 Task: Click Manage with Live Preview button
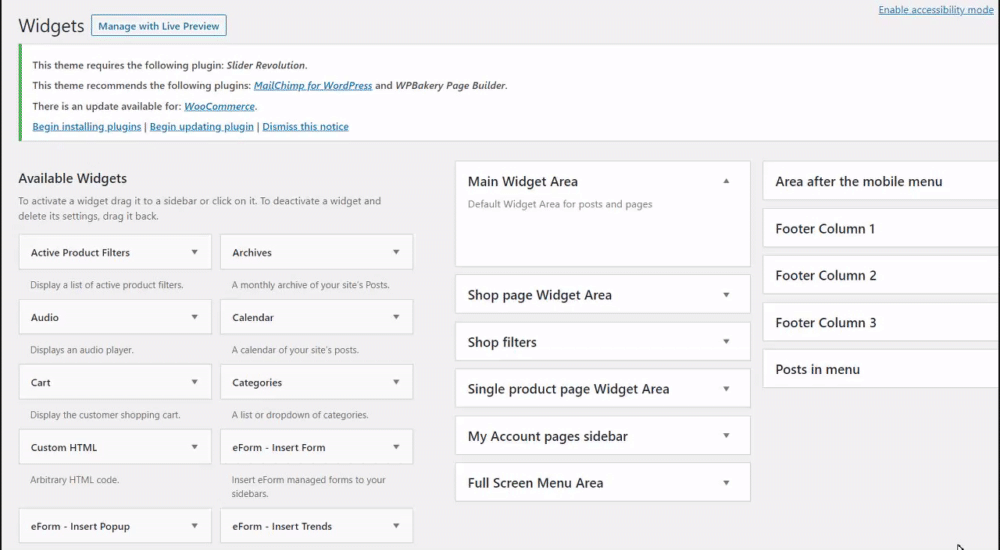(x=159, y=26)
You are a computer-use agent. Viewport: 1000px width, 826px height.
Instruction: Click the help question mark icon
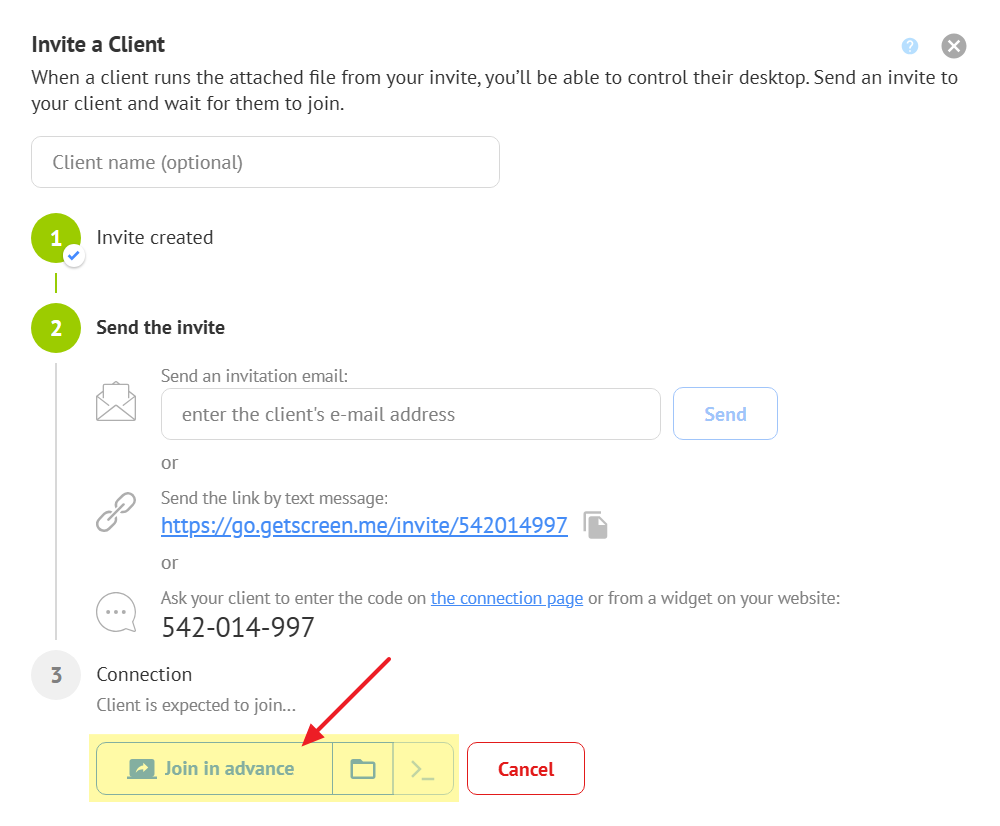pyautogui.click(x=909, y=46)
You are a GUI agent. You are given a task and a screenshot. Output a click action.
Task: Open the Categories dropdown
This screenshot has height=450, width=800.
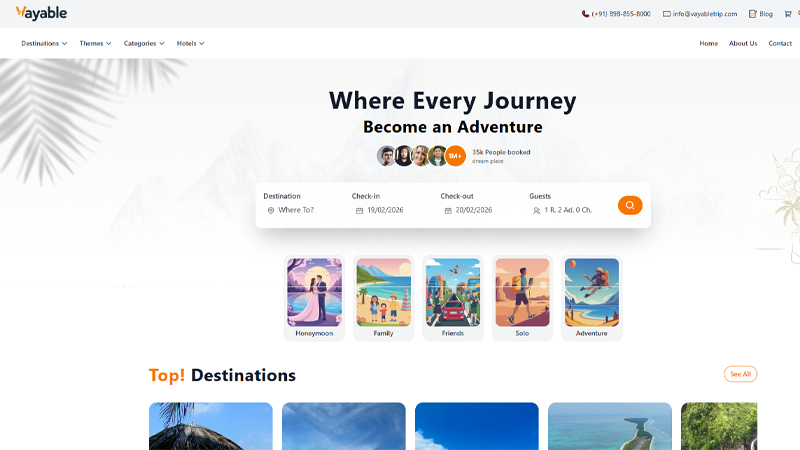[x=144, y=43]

⁂

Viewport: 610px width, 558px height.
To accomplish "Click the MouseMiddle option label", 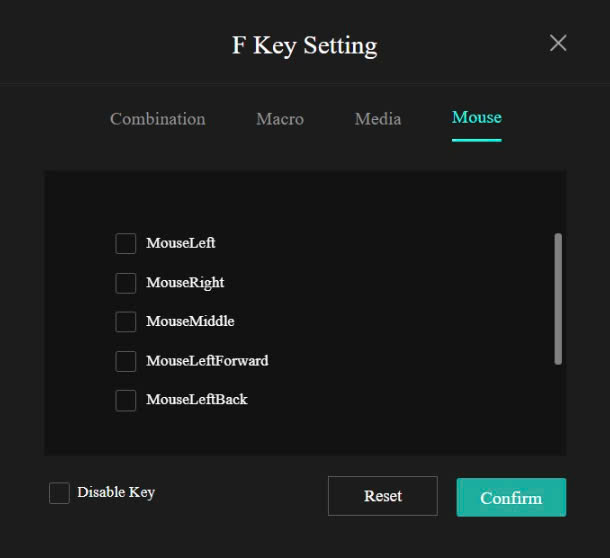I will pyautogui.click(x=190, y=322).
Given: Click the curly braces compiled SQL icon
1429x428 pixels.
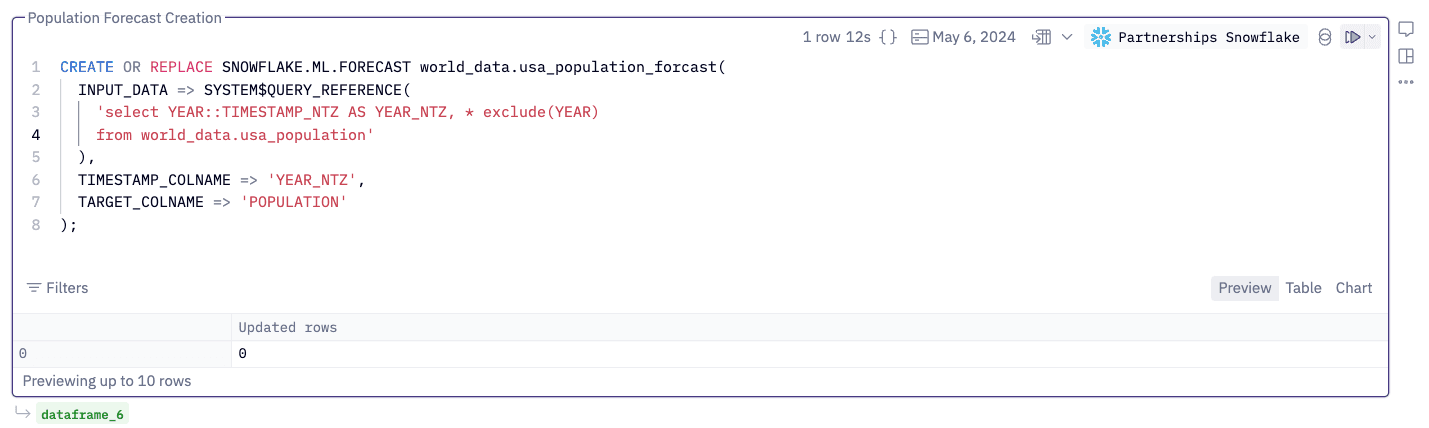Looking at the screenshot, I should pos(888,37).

⁂

Filter the data above by the word "agent" and copy every line that matches.

Answer below -
You are a computer-use agent. Viewport: 1000px width, 826px height.
You are a GUI agent. You are given a task and a screenshot. Output a click action.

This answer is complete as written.